#### [What needs to be done]
Please output exactly the part of the records below that opens with the line containing "Temmuz 2024 (30, 547)" and closes with the line containing "Hz. Ömer (63, 1090)", both lines included, and nothing else.

#### [Entries provided]

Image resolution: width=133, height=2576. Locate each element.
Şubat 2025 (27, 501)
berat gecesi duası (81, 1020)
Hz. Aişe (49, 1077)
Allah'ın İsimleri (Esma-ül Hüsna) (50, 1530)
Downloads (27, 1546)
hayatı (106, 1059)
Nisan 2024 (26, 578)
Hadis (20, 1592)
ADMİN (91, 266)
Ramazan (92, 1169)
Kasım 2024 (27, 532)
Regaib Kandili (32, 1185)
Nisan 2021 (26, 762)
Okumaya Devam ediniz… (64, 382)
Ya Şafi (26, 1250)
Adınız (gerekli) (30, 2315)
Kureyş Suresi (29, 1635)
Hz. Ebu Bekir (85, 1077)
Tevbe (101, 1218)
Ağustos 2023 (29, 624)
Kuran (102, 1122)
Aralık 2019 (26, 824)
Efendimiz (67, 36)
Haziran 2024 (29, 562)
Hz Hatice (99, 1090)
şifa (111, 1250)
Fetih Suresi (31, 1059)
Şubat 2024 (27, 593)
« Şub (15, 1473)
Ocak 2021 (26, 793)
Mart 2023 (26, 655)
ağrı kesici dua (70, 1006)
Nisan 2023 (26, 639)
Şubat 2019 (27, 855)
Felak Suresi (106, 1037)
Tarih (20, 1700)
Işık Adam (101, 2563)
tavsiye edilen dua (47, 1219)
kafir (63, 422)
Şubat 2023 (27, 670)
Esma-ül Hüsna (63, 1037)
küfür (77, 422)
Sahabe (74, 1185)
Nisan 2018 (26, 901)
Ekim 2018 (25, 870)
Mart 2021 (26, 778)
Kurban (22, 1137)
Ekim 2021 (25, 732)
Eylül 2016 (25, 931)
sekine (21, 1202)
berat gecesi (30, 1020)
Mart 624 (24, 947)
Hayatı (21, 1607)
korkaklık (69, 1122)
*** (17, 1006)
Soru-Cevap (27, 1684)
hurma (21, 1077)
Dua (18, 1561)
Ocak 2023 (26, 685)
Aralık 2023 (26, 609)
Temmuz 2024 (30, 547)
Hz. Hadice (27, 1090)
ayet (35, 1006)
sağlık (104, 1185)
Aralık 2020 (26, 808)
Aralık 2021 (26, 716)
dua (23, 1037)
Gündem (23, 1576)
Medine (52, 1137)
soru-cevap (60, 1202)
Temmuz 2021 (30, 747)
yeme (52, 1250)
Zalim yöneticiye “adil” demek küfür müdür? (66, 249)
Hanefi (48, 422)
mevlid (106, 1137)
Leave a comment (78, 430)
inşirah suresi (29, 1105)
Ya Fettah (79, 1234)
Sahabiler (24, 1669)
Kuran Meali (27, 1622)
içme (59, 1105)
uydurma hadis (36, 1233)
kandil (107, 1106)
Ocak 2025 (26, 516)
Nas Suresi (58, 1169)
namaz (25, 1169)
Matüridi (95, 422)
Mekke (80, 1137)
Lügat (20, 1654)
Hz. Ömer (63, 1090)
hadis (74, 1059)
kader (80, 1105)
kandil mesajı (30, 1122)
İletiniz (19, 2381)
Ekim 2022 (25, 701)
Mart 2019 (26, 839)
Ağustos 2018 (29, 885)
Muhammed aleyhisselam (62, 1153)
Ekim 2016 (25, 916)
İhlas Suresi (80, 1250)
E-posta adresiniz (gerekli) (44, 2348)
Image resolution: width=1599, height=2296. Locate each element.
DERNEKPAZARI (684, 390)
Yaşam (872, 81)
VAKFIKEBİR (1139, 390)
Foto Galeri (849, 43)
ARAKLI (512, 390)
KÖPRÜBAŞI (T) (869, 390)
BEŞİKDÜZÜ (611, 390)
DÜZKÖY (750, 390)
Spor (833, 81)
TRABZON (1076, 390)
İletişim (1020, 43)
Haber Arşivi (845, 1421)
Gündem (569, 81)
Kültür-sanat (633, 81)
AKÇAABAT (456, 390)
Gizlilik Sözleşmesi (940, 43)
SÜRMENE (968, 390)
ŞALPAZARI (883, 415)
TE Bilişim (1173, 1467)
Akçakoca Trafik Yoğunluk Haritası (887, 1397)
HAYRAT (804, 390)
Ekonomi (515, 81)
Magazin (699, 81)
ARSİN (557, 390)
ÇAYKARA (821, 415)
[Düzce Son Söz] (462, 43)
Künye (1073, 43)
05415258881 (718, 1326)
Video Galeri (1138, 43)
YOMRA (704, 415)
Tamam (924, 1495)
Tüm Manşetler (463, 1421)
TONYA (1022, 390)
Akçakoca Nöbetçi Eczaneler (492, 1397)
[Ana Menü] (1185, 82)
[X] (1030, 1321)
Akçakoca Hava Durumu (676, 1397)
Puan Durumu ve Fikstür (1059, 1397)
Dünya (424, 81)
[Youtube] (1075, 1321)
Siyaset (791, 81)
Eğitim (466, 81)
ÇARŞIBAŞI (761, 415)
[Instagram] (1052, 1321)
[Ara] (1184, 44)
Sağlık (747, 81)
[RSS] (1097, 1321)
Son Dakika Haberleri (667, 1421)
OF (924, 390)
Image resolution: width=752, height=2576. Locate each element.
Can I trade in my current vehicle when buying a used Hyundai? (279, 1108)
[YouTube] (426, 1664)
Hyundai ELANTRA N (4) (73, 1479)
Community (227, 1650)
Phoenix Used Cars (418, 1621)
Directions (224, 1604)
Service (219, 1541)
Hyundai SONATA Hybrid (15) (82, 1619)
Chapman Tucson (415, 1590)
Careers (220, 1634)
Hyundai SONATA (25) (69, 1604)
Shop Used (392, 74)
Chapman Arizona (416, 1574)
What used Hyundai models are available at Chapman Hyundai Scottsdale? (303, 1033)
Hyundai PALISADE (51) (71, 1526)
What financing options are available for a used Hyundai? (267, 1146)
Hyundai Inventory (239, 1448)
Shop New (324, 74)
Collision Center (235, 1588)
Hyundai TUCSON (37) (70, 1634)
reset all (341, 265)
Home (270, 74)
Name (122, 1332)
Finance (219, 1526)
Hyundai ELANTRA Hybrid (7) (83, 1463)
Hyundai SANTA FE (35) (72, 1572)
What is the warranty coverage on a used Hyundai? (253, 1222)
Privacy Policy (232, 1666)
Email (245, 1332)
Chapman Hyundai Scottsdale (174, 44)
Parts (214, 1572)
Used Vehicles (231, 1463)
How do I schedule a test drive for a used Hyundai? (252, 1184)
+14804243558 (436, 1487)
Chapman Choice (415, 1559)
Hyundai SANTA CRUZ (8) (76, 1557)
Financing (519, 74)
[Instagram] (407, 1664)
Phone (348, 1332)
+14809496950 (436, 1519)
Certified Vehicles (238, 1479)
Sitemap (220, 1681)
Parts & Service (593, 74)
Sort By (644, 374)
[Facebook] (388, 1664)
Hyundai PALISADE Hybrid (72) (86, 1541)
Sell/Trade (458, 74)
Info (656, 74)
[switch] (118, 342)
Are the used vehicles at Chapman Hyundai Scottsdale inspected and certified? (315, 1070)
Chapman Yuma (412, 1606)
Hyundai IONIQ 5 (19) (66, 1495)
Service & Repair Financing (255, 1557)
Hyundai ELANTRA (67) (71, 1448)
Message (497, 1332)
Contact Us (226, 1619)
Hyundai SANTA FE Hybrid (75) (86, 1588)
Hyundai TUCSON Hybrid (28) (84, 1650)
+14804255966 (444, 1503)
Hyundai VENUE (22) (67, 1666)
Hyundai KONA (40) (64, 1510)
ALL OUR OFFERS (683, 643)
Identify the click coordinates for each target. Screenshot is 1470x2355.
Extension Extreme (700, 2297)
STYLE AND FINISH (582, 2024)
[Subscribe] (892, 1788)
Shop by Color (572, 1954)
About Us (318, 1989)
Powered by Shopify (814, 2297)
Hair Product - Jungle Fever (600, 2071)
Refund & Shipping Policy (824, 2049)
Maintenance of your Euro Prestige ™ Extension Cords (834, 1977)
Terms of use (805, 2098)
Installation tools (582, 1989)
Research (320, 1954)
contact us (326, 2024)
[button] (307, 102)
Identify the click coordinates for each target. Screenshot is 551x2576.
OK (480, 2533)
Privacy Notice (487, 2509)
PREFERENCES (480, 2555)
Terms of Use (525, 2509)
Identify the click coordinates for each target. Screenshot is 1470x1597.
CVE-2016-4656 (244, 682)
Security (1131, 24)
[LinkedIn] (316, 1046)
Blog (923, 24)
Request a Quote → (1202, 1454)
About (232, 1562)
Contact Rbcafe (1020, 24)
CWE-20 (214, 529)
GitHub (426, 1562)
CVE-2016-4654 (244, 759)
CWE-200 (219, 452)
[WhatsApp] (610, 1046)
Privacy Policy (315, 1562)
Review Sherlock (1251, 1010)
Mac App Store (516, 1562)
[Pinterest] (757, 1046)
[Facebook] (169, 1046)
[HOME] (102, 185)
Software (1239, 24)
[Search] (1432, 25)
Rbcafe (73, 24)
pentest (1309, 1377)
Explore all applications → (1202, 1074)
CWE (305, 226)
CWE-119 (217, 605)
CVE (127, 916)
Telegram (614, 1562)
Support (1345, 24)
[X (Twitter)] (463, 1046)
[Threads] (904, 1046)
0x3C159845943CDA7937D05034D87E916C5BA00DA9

#### [Written answer]
Temmuz 2024 (30, 547)
Hz. Hadice (27, 1090)
ayet (35, 1006)
sağlık (104, 1185)
Aralık 2020 (26, 808)
Aralık 2021 (26, 716)
dua (23, 1037)
Gündem (23, 1576)
Medine (52, 1137)
soru-cevap (60, 1202)
Temmuz 2021 (30, 747)
yeme (52, 1250)
Zalim yöneticiye “adil” demek küfür müdür? (66, 249)
Hanefi (48, 422)
mevlid (106, 1137)
Leave a comment (78, 430)
inşirah suresi (29, 1105)
Ya Fettah (79, 1234)
Sahabiler (24, 1669)
Kuran Meali (27, 1622)
içme (59, 1105)
uydurma hadis (36, 1233)
kandil (107, 1106)
Ocak 2025 (26, 516)
Nas Suresi (58, 1169)
namaz (25, 1169)
Matüridi (95, 422)
Mekke (80, 1137)
Lügat (20, 1654)
Hz. Ömer (63, 1090)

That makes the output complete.